Just as an example of how widespread the criticism is for recent false ads coming out of the McCain campaign, here are some links, and keep in mind the actual firestorm only began over the weekend.  The Turd Blossom, Karl Rove himself says the recent McCain ads have “gone too far”.  FactCheck.org (a non-partisan group) found lies about Senator Obama’s tax plans. Jon Taplin has a video and some audio clips, but Gordon brings the highlight of the post in the comments section — just take a look at the 9th commandment (the 8th if you’re Catholic). Then there’s this week’s Sunday New York Times, which was ultimately a collection of facts correcting the lies of the McCain camp.  

Today, Carly Fiorina spoke with Andrea Mitchell and explained away the lobbyist issue by saying the McCain campaign has the most strict rules for conflicts of interest.  I wonder if those rules were applied as a top McCain adviser was plucked by the Bush Administration to oversee the (now government run) Freddie Mac? I wonder if Randy Scheunemann’s associations with Georgia have been a conflict of interest as the McCain campaign beats the Cold War 2 war drum? Has that conflict of interest been “strictly regulated” when Charlie Black pushes for a Columbian Free Trade Agreement? The same Columbia where simply wanting to unionize will cause your family to make final arrangements. Sounds like one hell of an agreement to me. Later in the same hour Andrea Mitchell called shenanigans on a McCain campaign spokesman who tried to claim the recent McCain ads are “documentedly true”. That’s the kind of think Americans need to see from our journalists, don’t be biased, but don’t be fooled. Andrea has certainly learned something from her time spent near the late great Tim Russert.

Monday morning also brought the Lehman Brothers bankruptcy and the buyout of Merrill Lynch by Bank of America. Of course, the campaigns were both asked about the situation, and Senator McCain had to re-state that he thinks the fundamentals of our economy are strong. Chris Matthews pointed out on Hardball today that President Herbert Hoover said the same thing about the economy as we sank into the Great Depression. McCain says that a lack of regulation is to blame. He fails to point out that one of his own campaign advisers, Phil Gramm (of “we’ve become a nation of whiners” fame) helped cause much of the current turmoil in the marketplace. That lack of regulation did not exist just 8 short years ago. Senator Obama makes a great observation, saying that this situation is in year 8 of President Bush’s administration, which has taken a toll on our entire economy. 
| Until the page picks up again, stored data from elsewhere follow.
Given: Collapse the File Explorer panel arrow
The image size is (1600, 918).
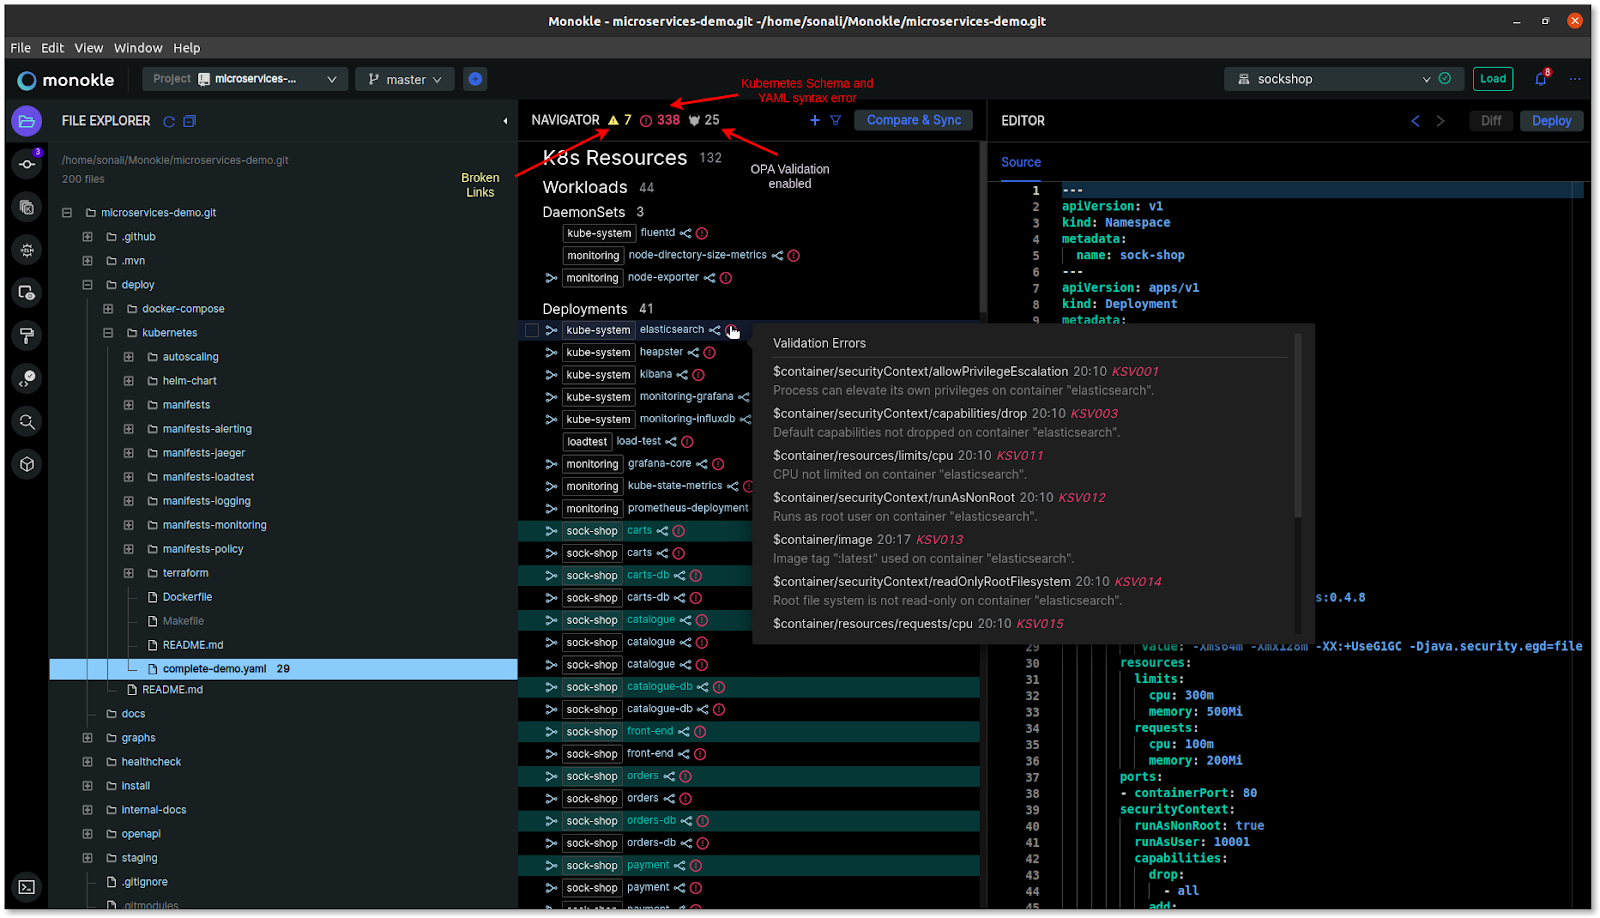Looking at the screenshot, I should [x=505, y=121].
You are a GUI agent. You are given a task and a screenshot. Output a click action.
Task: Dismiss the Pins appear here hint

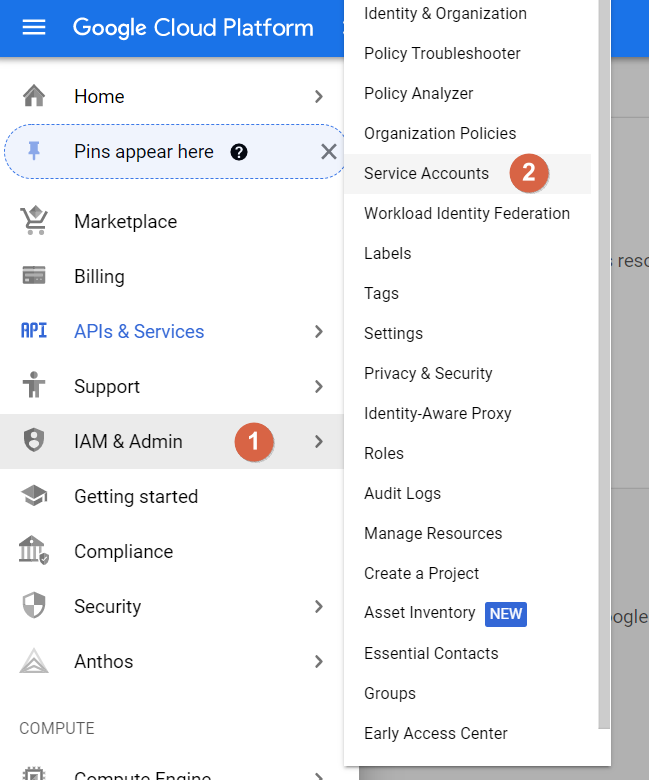pyautogui.click(x=328, y=152)
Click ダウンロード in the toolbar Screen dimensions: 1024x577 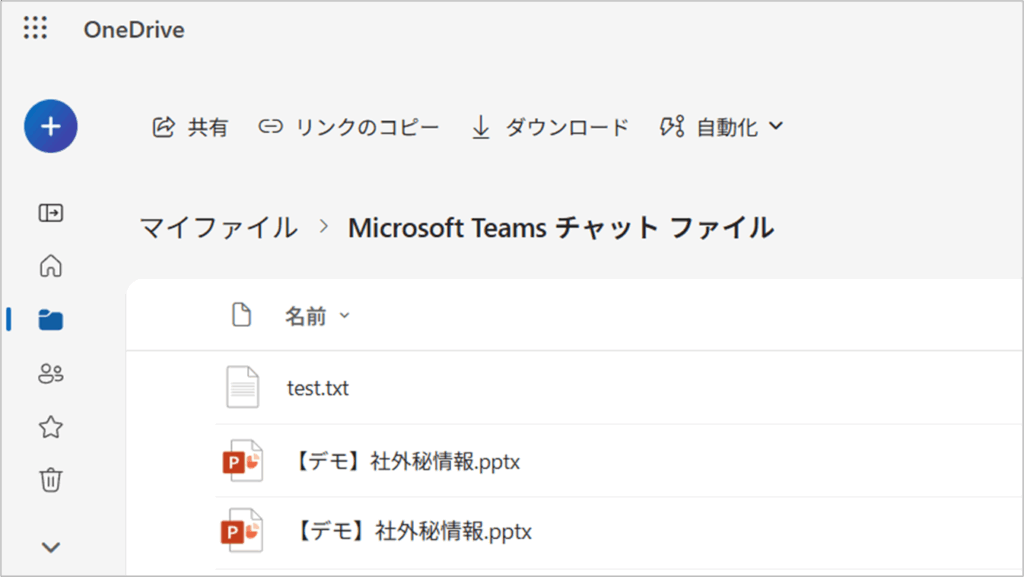(x=550, y=127)
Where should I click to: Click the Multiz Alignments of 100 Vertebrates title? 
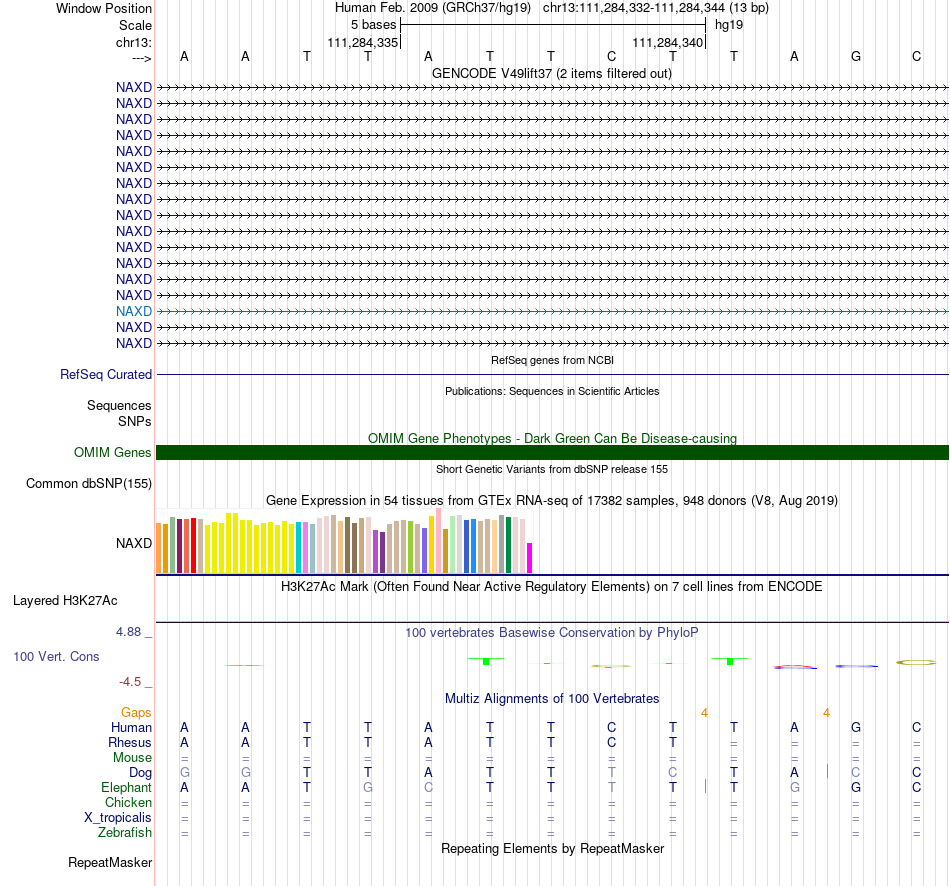(x=552, y=698)
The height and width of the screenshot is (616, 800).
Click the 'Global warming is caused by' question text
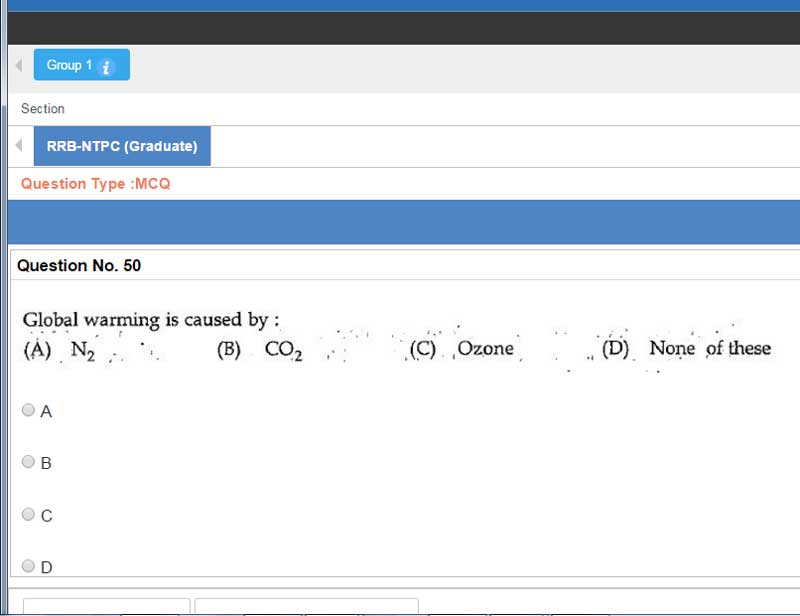pyautogui.click(x=150, y=320)
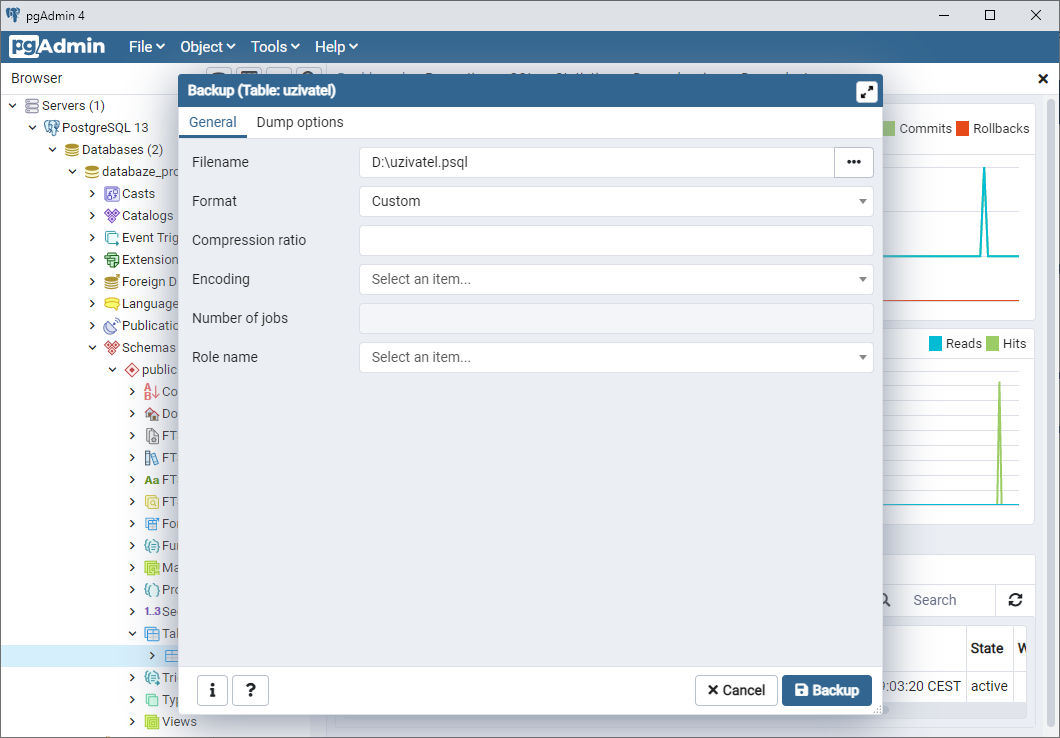Maximize the Backup dialog with the expand icon
Viewport: 1060px width, 738px height.
point(866,90)
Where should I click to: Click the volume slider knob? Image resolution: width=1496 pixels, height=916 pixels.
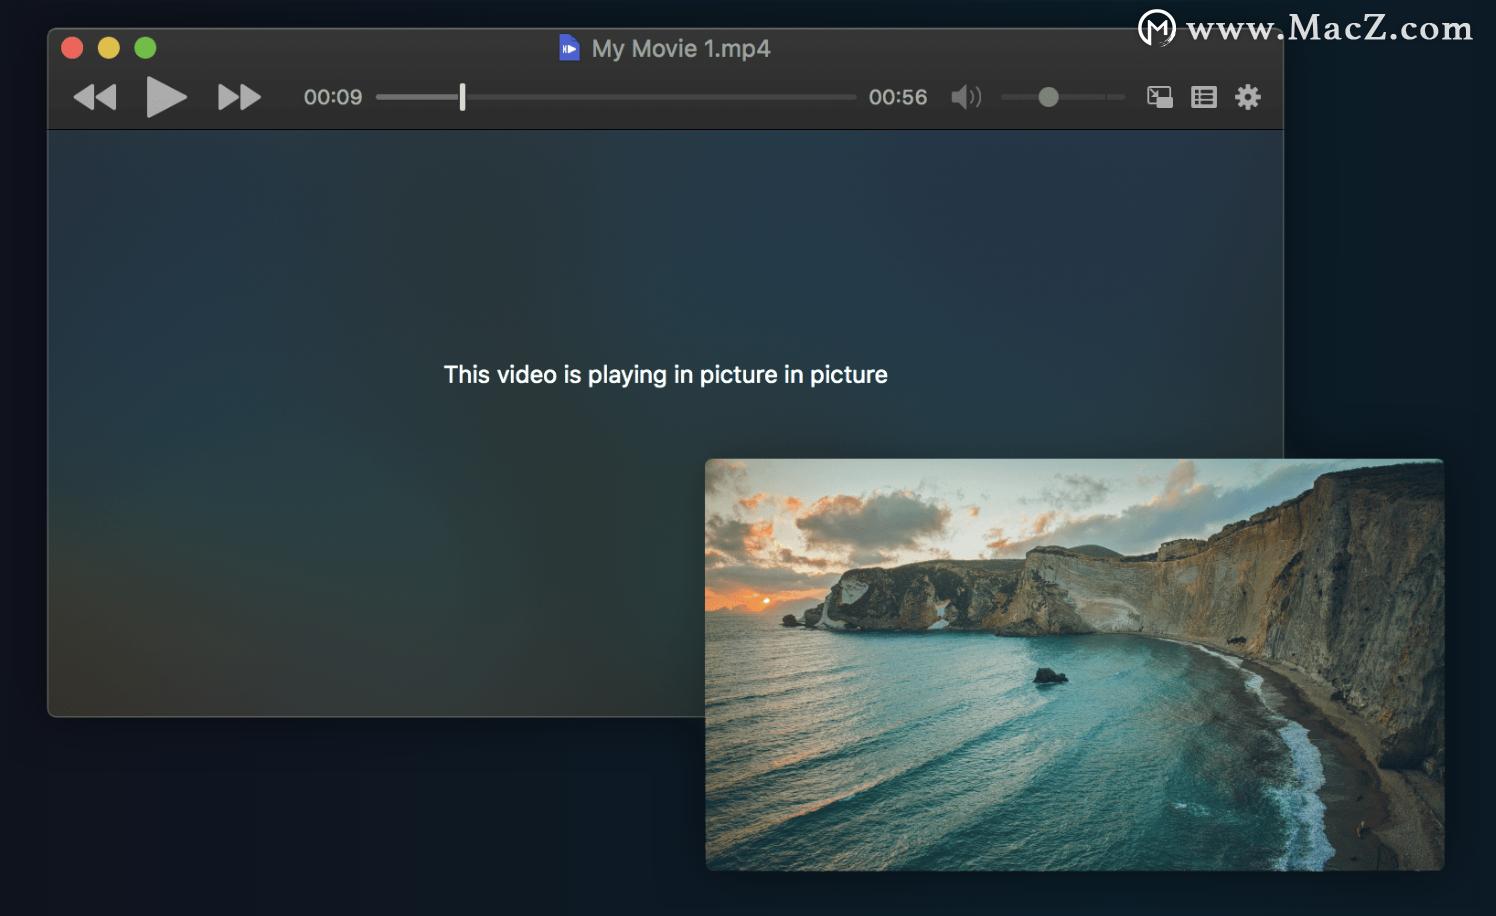[1048, 97]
Finally I must point out that the McCain campaign is applying pressure on Ron Paul of Texas to support the Republican ticket. Ron Paul has been responsible for much of the mobilization of libertarians and constitutionalists who are fed up with the reckless Bush Administration. It’s no wonder he refuses to support the McCain campaign, which looks to be equal to or worse than Bush-Cheney. I’ll close the post with a couple of questions I (would) have for Senator McCain.

On what specific issues have you bucked your own party, and where do you stand on these issues today?

In your first 100 days in office, what specific reforms would you push and how will they positively affect the American people?